Woody Allen interpretando Leonard Zelig sotto ipnosi rispose a chi gli chiese per quale motivo si trasformasse come un camaleonte: «È più facile essere come gli altri, io voglio essere amato».
Abbattendo ogni barriera dell’inconscio nella pellicola Zelig del 1983, il paziente in stato ipnotico spiegò come il suo comportamento patologico ruotasse attorno al bisogno d’amore.
Sempre Woody Allen nel film La maledizione dello scorpione di giada, è il protagonista che viene ipnotizzato da un mago che lo spinge poi a compiere dei furti.
Sono due degli esempi che rappresentano l’immaginario collettivo della ipnosi, fra magia e cura. Tanto che l’ultima frontiera della medicina consiste nell’uso di questa tecnica in campo chirurgico.
Accostata ai fenomeni di possessione, ai rituali voodoo e sciamanici - con cui in effetti è imparentata-, l’ipnosi è spesso relegata, con diffidenza, tra le “pseudoscienze”. Basti pensare alla frase «A me gli occhi» per collegare la pratica a una dimensione di illusionisti di talento.
Insomma una manovra attuata con artifici misteriosi per manipolare la volontà altrui o un metodo per indagare nell’inconscio. O una tecnica in grado di curare miracolosamente ogni malattia? Ma cos’è l’ipnosi? Non è un modo per perdere il controllo e lasciarsi andare, non è qualcosa che si impone su un paziente passivo, ma che si impara.
Siamo noi a ipnotizzarci, e la storia dell’ipnosi come la conosciamo noi è un enorme equivoco. Lo ha spiegato in più occasioni Enrico Facco, docente di Anestesiologia e Rianimazione all’Università di Padova, specialista in Neurologia, ipnositerapeuta e membro del Gruppo di ricerca sulla Scienza della coscienza. Nata con Franz Mesmer nel XVIII secolo, la storia dell’ipnosi è antichissima e la si trova nella Bibbia quando dalla costola di Adamo addormentato dal Signore creò Eva.

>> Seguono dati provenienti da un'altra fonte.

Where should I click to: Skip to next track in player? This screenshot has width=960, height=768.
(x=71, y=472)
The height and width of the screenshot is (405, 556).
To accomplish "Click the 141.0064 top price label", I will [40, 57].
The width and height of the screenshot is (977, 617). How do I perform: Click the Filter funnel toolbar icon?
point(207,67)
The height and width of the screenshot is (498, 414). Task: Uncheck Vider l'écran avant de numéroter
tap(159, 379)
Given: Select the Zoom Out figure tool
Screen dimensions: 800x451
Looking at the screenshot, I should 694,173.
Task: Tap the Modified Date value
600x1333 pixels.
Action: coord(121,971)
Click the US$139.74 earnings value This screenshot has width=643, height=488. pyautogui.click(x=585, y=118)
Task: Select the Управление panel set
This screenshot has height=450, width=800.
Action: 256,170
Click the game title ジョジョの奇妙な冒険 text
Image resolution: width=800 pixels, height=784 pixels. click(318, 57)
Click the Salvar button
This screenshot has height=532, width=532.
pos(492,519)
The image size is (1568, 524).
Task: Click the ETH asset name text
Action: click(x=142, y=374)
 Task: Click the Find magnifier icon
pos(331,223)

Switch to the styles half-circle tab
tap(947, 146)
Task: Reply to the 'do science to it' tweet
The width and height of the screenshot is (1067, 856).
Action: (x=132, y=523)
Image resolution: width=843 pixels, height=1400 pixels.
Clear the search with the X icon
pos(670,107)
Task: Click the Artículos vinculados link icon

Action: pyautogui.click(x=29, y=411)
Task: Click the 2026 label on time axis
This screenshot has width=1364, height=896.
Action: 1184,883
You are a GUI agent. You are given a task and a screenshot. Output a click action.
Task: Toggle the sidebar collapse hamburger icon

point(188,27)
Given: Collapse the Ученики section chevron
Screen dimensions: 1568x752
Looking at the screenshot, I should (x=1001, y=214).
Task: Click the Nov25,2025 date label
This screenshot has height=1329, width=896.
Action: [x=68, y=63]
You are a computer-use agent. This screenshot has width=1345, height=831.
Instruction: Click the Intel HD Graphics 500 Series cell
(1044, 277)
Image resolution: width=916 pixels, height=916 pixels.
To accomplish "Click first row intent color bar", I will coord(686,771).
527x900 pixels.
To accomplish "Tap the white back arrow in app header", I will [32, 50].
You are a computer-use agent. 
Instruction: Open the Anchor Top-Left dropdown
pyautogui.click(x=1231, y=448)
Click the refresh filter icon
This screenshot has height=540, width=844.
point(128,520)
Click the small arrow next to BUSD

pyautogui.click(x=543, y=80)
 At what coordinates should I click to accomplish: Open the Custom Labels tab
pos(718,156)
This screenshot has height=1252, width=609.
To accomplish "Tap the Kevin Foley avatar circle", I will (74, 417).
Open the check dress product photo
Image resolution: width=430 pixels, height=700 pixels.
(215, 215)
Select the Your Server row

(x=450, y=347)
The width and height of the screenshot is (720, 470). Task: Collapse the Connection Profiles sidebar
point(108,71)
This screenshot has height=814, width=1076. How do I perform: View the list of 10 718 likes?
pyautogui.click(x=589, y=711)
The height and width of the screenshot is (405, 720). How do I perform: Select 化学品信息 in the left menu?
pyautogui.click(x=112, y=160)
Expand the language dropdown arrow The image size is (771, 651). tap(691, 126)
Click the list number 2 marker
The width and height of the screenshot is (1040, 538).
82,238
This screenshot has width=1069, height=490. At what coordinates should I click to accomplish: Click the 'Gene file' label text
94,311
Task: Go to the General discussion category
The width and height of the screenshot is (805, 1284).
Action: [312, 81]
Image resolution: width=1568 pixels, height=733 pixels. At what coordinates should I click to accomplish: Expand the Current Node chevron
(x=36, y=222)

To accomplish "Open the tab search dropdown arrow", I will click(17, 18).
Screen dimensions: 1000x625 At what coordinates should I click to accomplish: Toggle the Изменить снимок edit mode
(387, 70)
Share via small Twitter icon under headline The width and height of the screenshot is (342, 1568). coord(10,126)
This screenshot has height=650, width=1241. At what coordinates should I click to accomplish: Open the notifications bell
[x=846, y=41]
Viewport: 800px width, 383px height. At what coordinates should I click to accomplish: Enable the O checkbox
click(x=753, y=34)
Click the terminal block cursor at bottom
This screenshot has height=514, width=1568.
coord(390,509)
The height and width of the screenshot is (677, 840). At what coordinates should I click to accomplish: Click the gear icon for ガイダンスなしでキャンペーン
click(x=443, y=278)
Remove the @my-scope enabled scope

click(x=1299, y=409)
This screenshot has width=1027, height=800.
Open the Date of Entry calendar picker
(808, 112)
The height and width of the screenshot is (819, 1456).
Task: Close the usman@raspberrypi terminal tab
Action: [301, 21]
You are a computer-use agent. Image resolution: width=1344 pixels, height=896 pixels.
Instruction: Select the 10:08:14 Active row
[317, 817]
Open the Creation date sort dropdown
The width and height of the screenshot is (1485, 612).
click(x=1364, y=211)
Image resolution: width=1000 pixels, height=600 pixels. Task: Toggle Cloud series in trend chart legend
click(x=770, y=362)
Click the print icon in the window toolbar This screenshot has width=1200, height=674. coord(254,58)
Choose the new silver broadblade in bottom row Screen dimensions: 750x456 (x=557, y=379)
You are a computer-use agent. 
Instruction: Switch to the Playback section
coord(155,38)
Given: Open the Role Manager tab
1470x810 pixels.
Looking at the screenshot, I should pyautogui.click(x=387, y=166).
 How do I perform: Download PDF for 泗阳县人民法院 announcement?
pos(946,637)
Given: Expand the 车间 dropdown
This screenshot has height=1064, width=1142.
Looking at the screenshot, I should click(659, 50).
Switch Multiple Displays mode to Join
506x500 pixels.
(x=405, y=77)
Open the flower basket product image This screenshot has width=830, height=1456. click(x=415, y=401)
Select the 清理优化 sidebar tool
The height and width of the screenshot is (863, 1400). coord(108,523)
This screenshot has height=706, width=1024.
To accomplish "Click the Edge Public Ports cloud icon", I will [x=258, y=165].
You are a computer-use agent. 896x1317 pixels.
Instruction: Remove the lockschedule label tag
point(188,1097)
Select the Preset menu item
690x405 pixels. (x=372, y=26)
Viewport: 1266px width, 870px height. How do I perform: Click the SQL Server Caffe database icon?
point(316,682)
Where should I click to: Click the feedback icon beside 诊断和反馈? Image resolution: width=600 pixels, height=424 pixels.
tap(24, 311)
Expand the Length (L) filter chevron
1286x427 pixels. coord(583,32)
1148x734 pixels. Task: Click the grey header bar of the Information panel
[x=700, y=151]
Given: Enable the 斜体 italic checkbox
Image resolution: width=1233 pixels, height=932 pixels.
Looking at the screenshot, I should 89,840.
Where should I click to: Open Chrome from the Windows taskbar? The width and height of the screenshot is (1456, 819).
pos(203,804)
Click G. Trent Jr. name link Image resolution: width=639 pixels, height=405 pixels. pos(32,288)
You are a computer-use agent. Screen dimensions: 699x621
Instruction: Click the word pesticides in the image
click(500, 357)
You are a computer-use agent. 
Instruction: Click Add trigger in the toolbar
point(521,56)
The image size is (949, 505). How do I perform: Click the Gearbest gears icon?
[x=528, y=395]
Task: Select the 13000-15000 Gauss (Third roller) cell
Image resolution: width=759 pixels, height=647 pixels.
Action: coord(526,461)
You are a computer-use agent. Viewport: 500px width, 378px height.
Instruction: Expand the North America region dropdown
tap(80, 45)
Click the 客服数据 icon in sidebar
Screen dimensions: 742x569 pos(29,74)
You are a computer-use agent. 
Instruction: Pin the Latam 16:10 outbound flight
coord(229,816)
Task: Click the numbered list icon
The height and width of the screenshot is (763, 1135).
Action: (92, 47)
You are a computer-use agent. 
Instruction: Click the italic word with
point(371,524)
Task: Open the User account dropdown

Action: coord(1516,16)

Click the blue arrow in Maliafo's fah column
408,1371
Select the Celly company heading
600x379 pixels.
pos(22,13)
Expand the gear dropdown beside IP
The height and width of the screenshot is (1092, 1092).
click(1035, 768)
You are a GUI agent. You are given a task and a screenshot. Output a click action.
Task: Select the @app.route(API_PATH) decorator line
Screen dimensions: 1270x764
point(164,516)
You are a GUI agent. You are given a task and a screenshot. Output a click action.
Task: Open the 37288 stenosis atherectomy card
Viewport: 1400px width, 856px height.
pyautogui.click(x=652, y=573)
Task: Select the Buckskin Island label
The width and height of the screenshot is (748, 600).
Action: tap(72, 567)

Al netto delle suggestioni, è in realtà una tecnica con basi scientifiche solide e affidabili che si sta affermando sempre più nella pratica medica, e non solo nel campo chirurgico. Grazie all’ipnosi si riescono a mitigare con buoni risultati, i dolori legati al travaglio e i malesseri legati a ansia e depressione. Proviamo l’ipnosi più spesso di quanto non si pensi: quando guardiamo un film o leggiamo un romanzo appassionante, quando ascoltiamo una musica, o ancora quando sogniamo a occhi aperti. Ogni volta che siamo concentrati, assorti, incantati da qualcosa che catalizza la nostra attenzione a un punto tale da ignorare tutto ciò che ci succede intorno e da perdere la concezione del tempo, siamo “ipnotizzati”.
Ci troviamo in uno stato di alterazione delle percezioni e della coscienza: con questa pratica si accede all’inconscio dell’individuo, cioè al “luogo” in cui vengono raccolte le esperienze e le informazioni apprese nel corso della vita e di cui spesso non abbiamo consapevolezza.
Sempre di più l’ipnosi si rivela utile se legata al trattamento delle malattie mentali e comportamentali, ma anche per evitarsi dolori inutili. C’è una unica regola: il soggetto deve essere ben disposto, perché l’ipnosi non è per tutti.